The nearly 50 people who arrived in the basement meeting space of Gethsemane Lutheran Church represented a record number, White said, for the monthly joint sessions she holds for her constituents and the community group.
White asked for a format in which audience members wrote down their questions on notecards, which she then read and directed toward panel members that included Lou Maynus, superintendent of the Ohio School for the Deaf as well as interim superintendent of the Ohio State School for the Blind, and Gary Comer, wildlife management supervisor for District One of the Ohio Department of Natural Resources.
Some in the audience who reside near the proposed Y chafed at the format, preferring instead a more-spontaneous means of expressing their concerns and voicing their gripes about the usual triumvirate of diminished property values, increased noise and problematic traffic.

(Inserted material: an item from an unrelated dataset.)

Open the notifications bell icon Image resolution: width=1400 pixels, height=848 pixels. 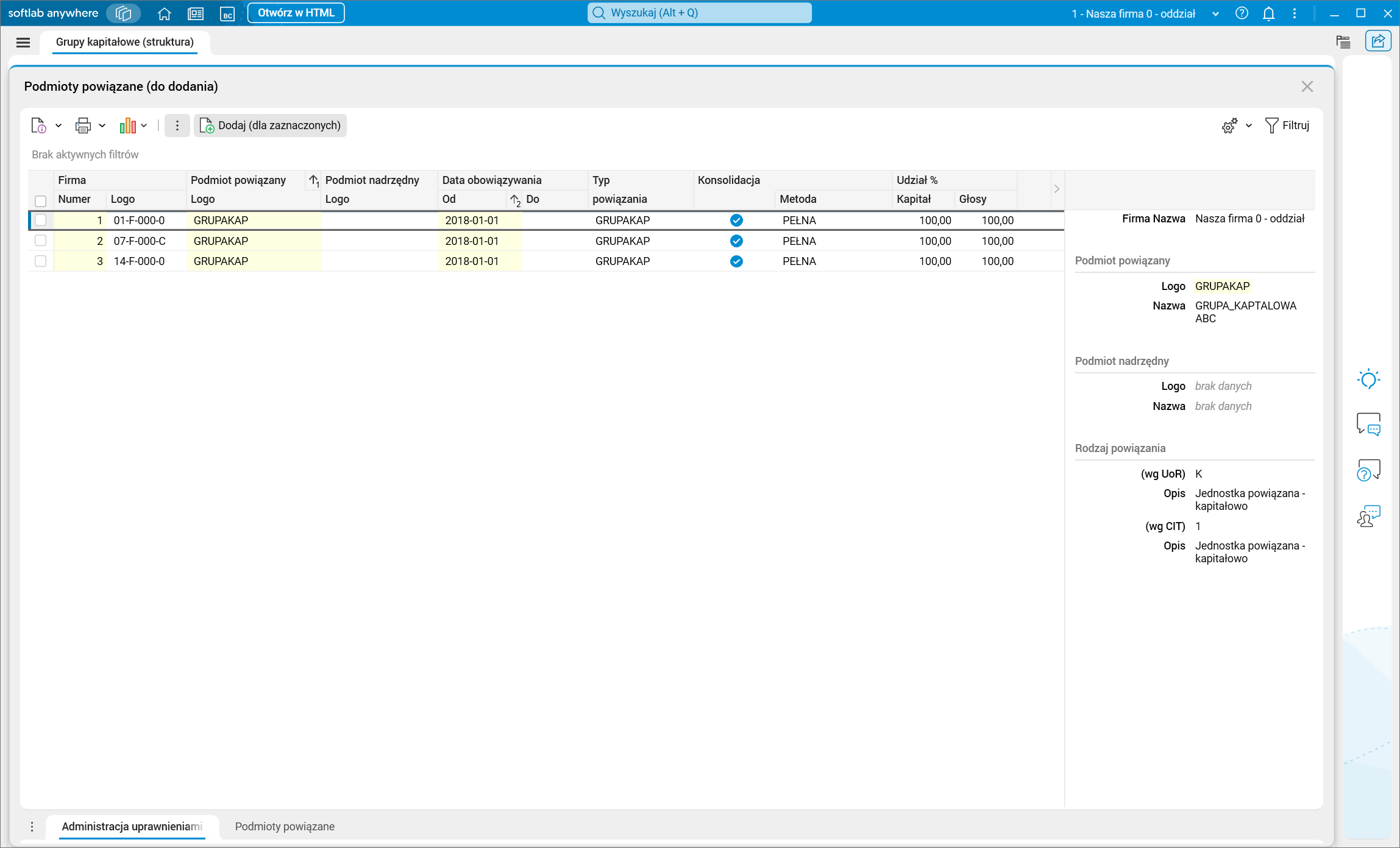point(1268,13)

White started the meeting by outlining the process by which ownership of the 27 acres of state-owned property could be transferred to the city for exclusive use as a YMCA branch. The site is on the northeast corner of the Ohio School for the Deaf property, just south of the Indian Hollow neighborhood off Center Woods Drive.
White said the proposed transfer would require an act of the legislature, under a conveyance bill that would contain language limiting its future use, and that would come about as a result of negotiations between state officials and YMCA executives.
"Those are the two plays, and right now it's in discussion," she said. "To be honest, I can't tell you anything more."
If the property transfer happens, White said, the possibility of a YMCA branch would enter a "holding pattern" while a feasibility study takes place.
White said the CAC would be part of the public input on the proposal.
"I'm part of the food chain that falls under the mayor," she said. "I want to be an advocate. I want to be a conduit of information. I want to be the best advocate I can.
"When we do know more, I will certainly burst at the seams to let you know."
In response to complaints murmured in the audience that only a limited number of people was made privy to the proposal at an Oct. 28 meeting to which Indian Hollow residents were invited, Maynus said she became superintendent of the School for the Deaf only in July, but she was informed the site had been the subject of discussions for some time.
"Over the years, I have been told that many folks have been interested in that property," Maynus said.
When the idea of a community center for the acreage was raised, the superintendent said she thought it was an exciting proposal, one she shared with staff members and neighboring property owners.
White said in the wake of that meeting she has heard equal parts support and opposition for the proposal.
Comer, in response to a question about any disruption for wildlife if the site were developed, said it was already at one time used as a soccer field.
"It wouldn't have very much habitat value, other than a feeding area for geese," he said.
Alice Waldhaue, chairwoman of advocacy group Friends of the Ravines, presented an easement map that outlined the Bill Moose Ravine, which she said is protected against development through the Franklin Soil and Water Conservation District. The proposed YMCA site is north of the ravine.
Regarding predictions of traffic issues, White suggested those concerned should visit existing YMCA branches in central Ohio on Saturdays to see for themselves.
As far as property values, White noted that she is a real-estate agent and said parks, walking paths and other recreational facilities are regarded as amenities in establishing what property is worth.
"I think property value would be a steep argument to win," she said.